= Source information =
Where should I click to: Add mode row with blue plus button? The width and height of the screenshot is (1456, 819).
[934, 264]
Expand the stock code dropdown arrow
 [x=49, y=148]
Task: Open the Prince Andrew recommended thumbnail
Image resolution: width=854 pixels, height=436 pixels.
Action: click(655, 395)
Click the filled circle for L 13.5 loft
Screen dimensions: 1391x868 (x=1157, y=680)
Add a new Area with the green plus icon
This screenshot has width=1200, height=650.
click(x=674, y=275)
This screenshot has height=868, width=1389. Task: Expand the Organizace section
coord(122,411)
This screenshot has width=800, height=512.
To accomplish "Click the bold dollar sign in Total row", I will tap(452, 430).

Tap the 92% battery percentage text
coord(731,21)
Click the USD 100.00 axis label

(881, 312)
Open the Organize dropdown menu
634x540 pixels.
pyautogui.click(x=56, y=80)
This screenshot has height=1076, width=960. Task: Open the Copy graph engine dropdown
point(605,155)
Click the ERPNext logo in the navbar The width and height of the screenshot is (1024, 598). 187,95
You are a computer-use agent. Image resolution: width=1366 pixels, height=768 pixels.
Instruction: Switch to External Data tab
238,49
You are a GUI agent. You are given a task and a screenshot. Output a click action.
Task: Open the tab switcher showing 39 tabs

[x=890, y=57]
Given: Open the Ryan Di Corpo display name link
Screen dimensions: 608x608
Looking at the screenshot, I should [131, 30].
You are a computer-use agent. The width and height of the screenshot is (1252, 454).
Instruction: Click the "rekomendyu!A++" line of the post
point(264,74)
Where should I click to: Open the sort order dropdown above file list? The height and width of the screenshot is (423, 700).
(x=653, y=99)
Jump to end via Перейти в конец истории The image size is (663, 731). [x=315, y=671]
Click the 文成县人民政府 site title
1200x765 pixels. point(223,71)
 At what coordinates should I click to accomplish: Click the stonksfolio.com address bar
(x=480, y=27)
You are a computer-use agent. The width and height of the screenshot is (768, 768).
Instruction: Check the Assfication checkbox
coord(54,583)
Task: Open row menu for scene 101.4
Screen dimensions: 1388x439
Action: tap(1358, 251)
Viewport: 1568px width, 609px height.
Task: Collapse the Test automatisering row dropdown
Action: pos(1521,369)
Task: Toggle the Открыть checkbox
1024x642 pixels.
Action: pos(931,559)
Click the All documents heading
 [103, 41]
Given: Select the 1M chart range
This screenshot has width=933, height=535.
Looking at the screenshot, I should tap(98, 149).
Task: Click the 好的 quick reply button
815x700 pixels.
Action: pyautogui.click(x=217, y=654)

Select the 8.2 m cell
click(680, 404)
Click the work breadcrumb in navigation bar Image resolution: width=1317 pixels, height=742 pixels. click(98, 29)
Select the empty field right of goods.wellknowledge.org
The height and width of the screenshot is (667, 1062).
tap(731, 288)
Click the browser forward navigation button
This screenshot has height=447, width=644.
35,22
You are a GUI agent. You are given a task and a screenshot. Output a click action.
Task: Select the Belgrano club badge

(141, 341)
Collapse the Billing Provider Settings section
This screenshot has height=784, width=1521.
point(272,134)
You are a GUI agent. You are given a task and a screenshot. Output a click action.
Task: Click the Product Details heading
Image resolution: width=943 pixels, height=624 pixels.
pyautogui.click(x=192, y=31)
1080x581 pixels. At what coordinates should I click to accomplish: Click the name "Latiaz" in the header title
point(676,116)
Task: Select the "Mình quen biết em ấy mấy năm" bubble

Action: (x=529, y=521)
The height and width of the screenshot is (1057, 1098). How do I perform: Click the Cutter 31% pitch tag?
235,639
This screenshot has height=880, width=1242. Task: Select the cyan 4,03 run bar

= What needs to be done =
Report the number of lines in the records that hold "computer" and write no other words.

= Answer area =
3